Whenever I used to hear the words “planned giving”, my eyes would glaze over. It was like hearing about some foreign country that I never really wanted to visit. Earlier in my career, when meeting with clients for planning sessions, we’d come up with lots of great strategies and cool ideas, and then someone would say, “Hey, what about planned giving?”
“What about it?” And then we’d move on to something else. Oh, how young and naïve I was back then.
Today, when I work with clients and we’re getting into strategies for their major gift donors, I’ll bring up ways to effectively use planned giving as a cultivation strategy, and sometimes I see that same glazed look in my clients’ eyes that I once had.
Even worse, if the client I’m working with is fortunate enough to have their own planned giving department, most of the major gift officers I know rarely step over there to even say hi, let alone ask for some advice and help.
And, quite frankly, the planned giving officers are none too quick to head over to see what their major gift colleagues are doing either. I often hear from planned giving officers, “Well, you’d think they (MGO’s) would come over and see what WE have to offer here.”
Sure, if your department wasn’t super scary with big monsters and vampires! (Which is what every MGO thinks about the planned giving department)
The truth is, major gifts and planned giving need each other in order to be more successful and raise more money. Yet I really don’t see the type of cooperation that will complement both. We’ve got to realize that planned giving is not just about wills and estates!
I’m telling you, if you sit down with a really good planned giving officer and ask him or her to explain to you all of the options for a donor today, you will be absolutely blown away! Is your donor worried she can’t make large cash gifts, but she really wants to help? The answer could be a lead trust.
What’s a lead trust? Truthfully, I have no idea! But I do know that it’s an option for one of your donors to do more if he or she doesn’t want to give a ton of cash up front right now. You don’t have to know all the in’s and out’s IF you have a planned giving officer to help you. And, they would love to help.
And you, planned giving officer, don’t think the major gift team knows what you have in your bag of tricks. The major gift team already thinks you’re from Mars, so understand that you have to show concrete examples of how it all works. Bring in some of your donors to explain why they have made a planned gift. Bringing in a real donor puts a human face on it and I guarantee that, within a few weeks, you’ll have more qualified leads!
One of my favorite planned giving experts is our colleague Anne Nash. She really helped me understand that what we’re talking about here is putting together strategic gifts. By doing this you can take time with the donors to figure out what they really want to do in life, what their values are, what is important to them and what kind of legacy they want to leave behind.
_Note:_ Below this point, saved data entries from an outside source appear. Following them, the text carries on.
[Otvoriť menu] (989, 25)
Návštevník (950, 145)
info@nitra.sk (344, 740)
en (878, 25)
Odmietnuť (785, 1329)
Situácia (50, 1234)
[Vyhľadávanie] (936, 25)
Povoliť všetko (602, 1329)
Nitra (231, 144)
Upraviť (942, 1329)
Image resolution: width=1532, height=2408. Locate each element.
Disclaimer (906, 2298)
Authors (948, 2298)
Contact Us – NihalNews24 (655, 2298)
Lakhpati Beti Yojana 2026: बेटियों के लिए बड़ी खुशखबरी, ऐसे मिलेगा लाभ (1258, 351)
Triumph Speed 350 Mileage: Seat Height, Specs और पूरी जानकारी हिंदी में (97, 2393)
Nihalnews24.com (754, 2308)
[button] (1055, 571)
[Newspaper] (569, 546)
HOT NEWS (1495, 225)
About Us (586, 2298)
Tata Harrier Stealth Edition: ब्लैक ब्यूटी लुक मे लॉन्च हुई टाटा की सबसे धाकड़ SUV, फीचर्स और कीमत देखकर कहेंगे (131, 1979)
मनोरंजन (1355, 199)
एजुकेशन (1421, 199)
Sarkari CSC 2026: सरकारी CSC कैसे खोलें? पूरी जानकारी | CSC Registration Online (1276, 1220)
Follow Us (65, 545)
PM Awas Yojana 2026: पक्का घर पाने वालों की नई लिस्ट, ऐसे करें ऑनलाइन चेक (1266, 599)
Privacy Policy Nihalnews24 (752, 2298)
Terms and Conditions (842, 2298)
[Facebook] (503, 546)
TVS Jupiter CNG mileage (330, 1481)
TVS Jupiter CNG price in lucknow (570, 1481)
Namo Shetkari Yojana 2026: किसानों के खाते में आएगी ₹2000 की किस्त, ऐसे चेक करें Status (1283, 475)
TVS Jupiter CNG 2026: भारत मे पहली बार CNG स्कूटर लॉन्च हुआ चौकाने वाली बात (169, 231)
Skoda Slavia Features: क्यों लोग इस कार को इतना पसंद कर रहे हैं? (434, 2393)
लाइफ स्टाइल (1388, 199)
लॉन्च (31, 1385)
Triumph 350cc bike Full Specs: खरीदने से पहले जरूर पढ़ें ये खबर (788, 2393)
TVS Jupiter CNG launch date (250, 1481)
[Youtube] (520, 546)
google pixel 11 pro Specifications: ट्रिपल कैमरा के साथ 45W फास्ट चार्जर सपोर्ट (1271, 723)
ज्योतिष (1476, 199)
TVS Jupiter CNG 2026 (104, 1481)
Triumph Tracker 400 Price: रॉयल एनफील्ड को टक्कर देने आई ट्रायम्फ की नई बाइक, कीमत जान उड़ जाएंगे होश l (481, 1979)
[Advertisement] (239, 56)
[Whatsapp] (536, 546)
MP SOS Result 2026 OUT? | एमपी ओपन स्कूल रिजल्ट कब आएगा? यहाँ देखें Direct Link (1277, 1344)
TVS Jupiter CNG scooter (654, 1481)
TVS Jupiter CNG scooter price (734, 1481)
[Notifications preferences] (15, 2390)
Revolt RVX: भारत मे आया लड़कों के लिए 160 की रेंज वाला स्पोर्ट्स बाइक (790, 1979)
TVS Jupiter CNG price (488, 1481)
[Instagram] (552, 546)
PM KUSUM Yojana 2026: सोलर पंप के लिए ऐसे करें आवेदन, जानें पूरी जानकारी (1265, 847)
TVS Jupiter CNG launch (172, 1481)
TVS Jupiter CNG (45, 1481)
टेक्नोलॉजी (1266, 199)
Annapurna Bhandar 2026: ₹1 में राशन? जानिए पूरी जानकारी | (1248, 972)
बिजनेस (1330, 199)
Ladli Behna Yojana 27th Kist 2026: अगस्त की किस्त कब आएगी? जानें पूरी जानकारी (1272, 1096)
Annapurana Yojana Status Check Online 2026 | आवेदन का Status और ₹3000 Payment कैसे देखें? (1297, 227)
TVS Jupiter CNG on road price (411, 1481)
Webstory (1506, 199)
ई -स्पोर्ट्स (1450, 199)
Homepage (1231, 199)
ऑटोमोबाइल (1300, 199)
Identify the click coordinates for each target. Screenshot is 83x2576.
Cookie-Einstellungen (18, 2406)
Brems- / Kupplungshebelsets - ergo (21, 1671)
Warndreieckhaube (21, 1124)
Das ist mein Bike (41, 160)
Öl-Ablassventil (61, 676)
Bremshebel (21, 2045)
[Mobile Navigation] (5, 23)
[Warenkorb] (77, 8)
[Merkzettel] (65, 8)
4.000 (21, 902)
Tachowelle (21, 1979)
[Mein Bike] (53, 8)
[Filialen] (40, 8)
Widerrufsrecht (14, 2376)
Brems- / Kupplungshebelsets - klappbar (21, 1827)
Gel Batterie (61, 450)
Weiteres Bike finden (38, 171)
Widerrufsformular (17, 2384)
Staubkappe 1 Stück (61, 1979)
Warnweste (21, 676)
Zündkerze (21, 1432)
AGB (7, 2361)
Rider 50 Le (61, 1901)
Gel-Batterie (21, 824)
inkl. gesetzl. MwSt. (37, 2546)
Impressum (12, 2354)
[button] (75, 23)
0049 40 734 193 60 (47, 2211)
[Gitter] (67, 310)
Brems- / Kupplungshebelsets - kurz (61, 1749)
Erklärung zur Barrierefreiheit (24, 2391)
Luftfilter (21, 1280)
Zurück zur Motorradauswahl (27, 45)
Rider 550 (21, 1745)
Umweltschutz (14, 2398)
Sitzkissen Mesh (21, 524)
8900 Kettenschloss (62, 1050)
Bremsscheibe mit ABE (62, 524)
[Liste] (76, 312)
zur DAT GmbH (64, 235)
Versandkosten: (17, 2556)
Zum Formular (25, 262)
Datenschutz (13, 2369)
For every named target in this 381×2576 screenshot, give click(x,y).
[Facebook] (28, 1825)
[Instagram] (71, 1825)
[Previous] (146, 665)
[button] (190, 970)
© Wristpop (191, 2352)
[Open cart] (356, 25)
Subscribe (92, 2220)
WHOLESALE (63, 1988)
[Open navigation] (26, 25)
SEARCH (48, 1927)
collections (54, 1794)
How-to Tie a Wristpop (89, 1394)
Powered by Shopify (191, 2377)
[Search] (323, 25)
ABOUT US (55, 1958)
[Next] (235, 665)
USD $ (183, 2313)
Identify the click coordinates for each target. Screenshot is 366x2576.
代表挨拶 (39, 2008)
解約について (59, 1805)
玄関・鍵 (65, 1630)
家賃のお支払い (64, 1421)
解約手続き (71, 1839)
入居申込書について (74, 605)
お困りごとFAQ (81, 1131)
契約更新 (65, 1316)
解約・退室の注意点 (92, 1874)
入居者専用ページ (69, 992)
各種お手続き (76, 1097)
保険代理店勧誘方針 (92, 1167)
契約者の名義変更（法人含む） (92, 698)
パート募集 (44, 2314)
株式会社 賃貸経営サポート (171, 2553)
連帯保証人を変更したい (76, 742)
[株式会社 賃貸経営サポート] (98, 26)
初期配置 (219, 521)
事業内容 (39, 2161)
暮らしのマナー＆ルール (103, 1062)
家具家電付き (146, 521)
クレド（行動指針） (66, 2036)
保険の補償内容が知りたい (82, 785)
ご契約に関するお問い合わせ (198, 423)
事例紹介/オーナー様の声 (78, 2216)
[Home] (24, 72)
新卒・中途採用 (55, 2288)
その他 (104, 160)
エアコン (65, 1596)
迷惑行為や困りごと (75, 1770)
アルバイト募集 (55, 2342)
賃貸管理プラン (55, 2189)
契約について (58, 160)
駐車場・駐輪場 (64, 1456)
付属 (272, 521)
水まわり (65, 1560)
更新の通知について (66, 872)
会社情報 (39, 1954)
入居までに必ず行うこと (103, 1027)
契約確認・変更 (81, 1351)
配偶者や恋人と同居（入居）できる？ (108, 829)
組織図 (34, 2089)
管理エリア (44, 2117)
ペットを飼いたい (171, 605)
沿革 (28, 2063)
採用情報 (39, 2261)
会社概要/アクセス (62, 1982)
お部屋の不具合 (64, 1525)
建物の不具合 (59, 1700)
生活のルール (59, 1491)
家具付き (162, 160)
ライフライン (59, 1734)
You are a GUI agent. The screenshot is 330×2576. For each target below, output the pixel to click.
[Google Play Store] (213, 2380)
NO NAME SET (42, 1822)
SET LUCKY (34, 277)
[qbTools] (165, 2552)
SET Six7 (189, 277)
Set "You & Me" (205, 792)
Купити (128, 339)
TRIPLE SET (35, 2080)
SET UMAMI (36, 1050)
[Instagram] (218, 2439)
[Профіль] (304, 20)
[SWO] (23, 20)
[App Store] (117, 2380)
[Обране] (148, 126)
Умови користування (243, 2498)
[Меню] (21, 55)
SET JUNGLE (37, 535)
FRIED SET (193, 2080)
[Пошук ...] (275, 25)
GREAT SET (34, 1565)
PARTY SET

Then, you can figure out different instruments to make that happen for them…and for your organization.
Hey, since I know that you’re always looking for new ways to engage with your donors, introducing them to planned giving provides you with that opportunity.
I’m telling you, if you walk across the hall and knock on the door or set foot in the cube of your fellow planned giving colleague, you will be amazed at how you can serve your donor even more.
And to you, planned giving officer, get out of your office and talk to the major gifts team and sell them on the great products you have to offer to their caseload. Make it simple, fun and engaging and together you’ll do great things for your donors.